WRITTEN PROBLEM:
Render the items below as a Markdown table with the columns "No." and "Text," one numbered row per line and blank lines omitted. Start with the line that contains "The height and width of the screenshot is (819, 1456)." and continue through the last line of the items, including both ends.

GIVEN DATA:
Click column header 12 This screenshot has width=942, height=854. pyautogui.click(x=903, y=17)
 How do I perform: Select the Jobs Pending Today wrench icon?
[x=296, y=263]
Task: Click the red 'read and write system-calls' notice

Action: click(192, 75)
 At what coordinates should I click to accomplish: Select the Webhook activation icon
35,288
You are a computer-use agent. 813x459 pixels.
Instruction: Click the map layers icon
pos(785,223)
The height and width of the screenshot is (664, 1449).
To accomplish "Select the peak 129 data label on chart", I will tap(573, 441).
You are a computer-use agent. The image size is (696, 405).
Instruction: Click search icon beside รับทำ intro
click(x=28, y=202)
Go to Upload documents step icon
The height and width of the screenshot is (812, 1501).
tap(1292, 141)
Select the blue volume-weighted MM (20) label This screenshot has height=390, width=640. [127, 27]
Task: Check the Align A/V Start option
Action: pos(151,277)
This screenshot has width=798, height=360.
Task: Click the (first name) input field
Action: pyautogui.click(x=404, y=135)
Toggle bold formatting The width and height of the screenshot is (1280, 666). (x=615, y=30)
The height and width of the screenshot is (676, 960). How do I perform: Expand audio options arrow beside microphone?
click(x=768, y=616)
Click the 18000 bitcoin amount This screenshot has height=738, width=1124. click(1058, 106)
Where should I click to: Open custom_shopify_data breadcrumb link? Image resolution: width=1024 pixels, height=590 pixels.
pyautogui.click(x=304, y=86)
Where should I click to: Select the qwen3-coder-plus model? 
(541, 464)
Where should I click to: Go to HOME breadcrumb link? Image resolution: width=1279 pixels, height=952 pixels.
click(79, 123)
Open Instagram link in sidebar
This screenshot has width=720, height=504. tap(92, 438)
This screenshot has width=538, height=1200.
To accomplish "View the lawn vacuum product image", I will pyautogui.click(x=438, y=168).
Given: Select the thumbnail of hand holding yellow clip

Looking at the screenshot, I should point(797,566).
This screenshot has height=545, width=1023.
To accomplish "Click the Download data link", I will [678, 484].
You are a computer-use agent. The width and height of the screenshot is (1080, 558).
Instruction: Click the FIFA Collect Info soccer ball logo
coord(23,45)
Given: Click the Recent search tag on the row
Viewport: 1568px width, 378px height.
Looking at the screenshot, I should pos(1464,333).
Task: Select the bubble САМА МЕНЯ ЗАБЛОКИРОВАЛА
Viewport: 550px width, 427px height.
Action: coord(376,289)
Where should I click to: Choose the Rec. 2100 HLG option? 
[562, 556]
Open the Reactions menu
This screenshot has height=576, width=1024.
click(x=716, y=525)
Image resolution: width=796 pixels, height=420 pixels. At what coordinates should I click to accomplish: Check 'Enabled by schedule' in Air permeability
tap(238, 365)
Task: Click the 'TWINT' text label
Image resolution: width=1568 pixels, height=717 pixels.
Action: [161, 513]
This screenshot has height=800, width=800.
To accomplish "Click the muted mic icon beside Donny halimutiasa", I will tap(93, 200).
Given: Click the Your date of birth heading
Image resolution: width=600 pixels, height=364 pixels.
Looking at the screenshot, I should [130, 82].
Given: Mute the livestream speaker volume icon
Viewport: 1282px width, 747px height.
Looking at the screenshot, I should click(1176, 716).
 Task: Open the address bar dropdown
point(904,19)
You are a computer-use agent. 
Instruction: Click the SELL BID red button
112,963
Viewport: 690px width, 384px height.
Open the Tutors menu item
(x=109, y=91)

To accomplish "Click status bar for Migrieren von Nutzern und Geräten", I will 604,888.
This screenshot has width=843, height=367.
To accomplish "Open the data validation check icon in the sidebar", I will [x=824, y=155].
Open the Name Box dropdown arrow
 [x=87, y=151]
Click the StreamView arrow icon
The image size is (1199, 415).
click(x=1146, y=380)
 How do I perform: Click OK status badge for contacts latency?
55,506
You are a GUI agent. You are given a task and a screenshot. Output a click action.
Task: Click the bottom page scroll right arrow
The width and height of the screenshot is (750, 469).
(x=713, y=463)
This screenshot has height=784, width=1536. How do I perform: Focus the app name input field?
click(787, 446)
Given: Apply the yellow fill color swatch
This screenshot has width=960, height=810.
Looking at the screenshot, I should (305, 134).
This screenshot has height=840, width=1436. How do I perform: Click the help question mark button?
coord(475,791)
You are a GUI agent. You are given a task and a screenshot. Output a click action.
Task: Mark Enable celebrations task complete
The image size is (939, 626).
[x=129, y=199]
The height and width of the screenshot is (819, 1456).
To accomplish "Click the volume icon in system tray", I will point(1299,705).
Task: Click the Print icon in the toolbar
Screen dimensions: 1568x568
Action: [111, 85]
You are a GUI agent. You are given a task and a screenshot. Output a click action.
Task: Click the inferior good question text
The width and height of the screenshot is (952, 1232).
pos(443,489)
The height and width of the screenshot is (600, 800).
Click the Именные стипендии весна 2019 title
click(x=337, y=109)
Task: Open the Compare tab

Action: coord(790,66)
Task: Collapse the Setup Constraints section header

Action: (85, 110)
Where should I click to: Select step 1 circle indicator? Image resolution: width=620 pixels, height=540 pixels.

TASK ANSWER:
| No. | Text |
|---|---|
| 1 | The height and width of the screenshot is (819, 1456). |
| 2 | To accomplish "Click the volume icon in system tray", I will point(1299,705). |
| 3 | Task: Click the Print icon in the toolbar |
| 4 | Screen dimensions: 1568x568 |
| 5 | Action: [111, 85] |
| 6 | You are a GUI agent. You are given a task and a screenshot. Output a click action. |
| 7 | Task: Click the inferior good question text |
| 8 | The width and height of the screenshot is (952, 1232). |
| 9 | pos(443,489) |
| 10 | The height and width of the screenshot is (600, 800). |
| 11 | Click the Именные стипендии весна 2019 title |
| 12 | click(x=337, y=109) |
| 13 | Task: Open the Compare tab |
| 14 | Action: coord(790,66) |
| 15 | Task: Collapse the Setup Constraints section header |
| 16 | Action: (85, 110) |
| 17 | Where should I click to: Select step 1 circle indicator? Image resolution: width=620 pixels, height=540 pixels. |